Utah Education Association's new president, Lily Eskelsen, says legislators would have a better feel for education's problems if they would visit a classroom.
Experiencing the joy of sitting on a heat vent because there is not room for enough chairs in a classroom to accommodate the number of students might be an interesting bit of reality therapy, says the outspoken Eskelsen.Well, legislators, there's a challenge for you.
Not a bad idea, really. Maybe, in fact, a day or two at school should be required activity for anyone who sits in a position of power over the funds that fuel the educational system.
Perhaps the school system should sponsor a back-to-school day exclusively for government officials.
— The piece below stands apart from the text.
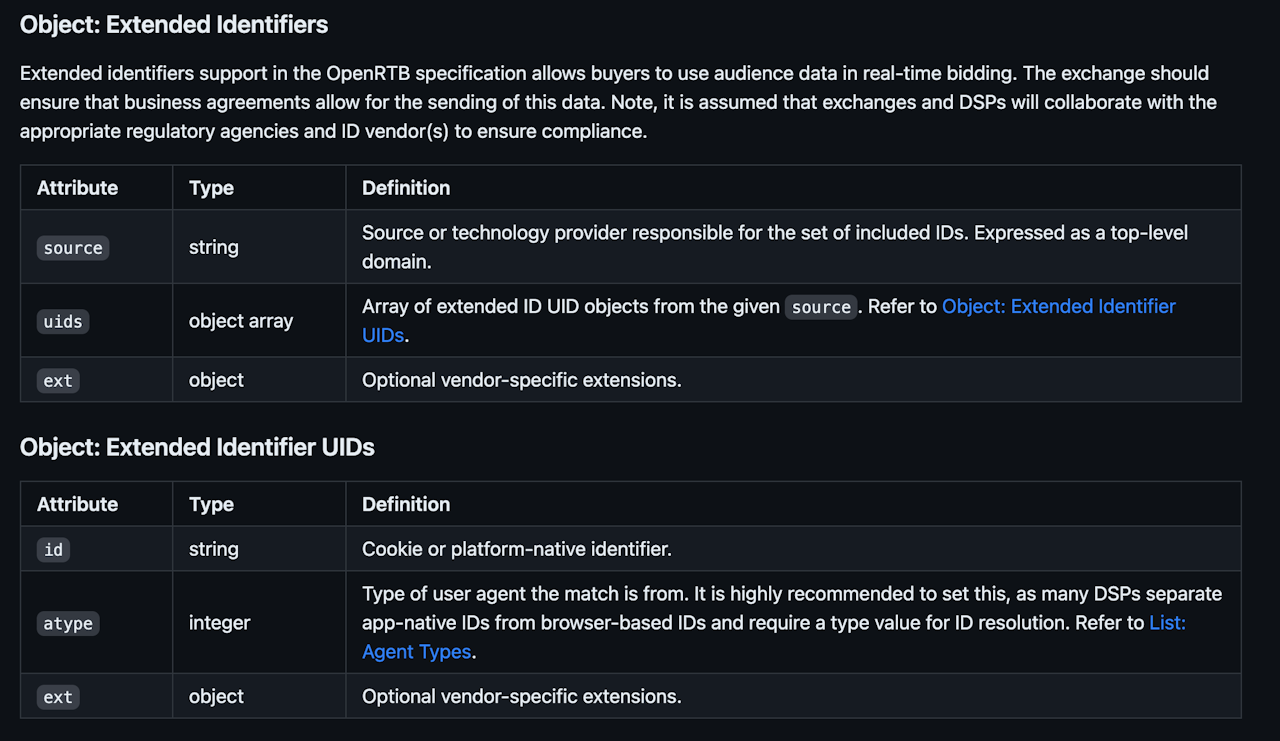Click Type header in first table
Image resolution: width=1280 pixels, height=741 pixels.
(211, 188)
Not a celebrity-visits-school-event with special catering and a plumped-up dog-and-pony show of education's exceptions, but a routine, take-it-like-it-is session.
Perhaps better than a simple visit would be an opportunity for legislators to take on a class - or the administrator's job - for a day or more.
In a recent excellent report on education in Fortune Magazine, an article recounts the experience of a business executive who became "Principal for a Day" in a school located in an economically deprived Los Angeles neighborhood.
Arco President Robert Wycoff came away from the experience proclaiming, "This is not as simple as going to the moon."
During his one day in Manual Arts High School, he watched a teacher cope with the needs of a group of non-English speaking students. He talked with gang members who feel that revenge is one of life's most worthy ambitions. He saw students whose home life is a shambles failing to fathom how education could give them a route out of that abyss. He saw teachers who are stressed out and, by the standards of his business practice, underpaid.
At the end of the day, he declared, "If I were principal of Manual Arts, I could not do as good a job as I saw today."
Obviously, his experience was in a high school with exceptional problems. Utah might not be able to provide a legislator with an experience on the same scale, but it could certainly come up with schools where the challenges are not significantly less.
The type of memories Wycoff garnered would be as useful to legislators sitting down to divvy up the state's money pie as calculators.
There would be nothing like trying to cope with 40 fourth-graders - or, worse, 30 busy-body first-graders - I suspect, to help legislators realize that their ill-advised board-authorized two-mill property tax leeway was not the answer to overcrowded classrooms.
Eskelsen has thrown down the gauntlet. Let's see if Utah's representatives and senators are willing to pick it up.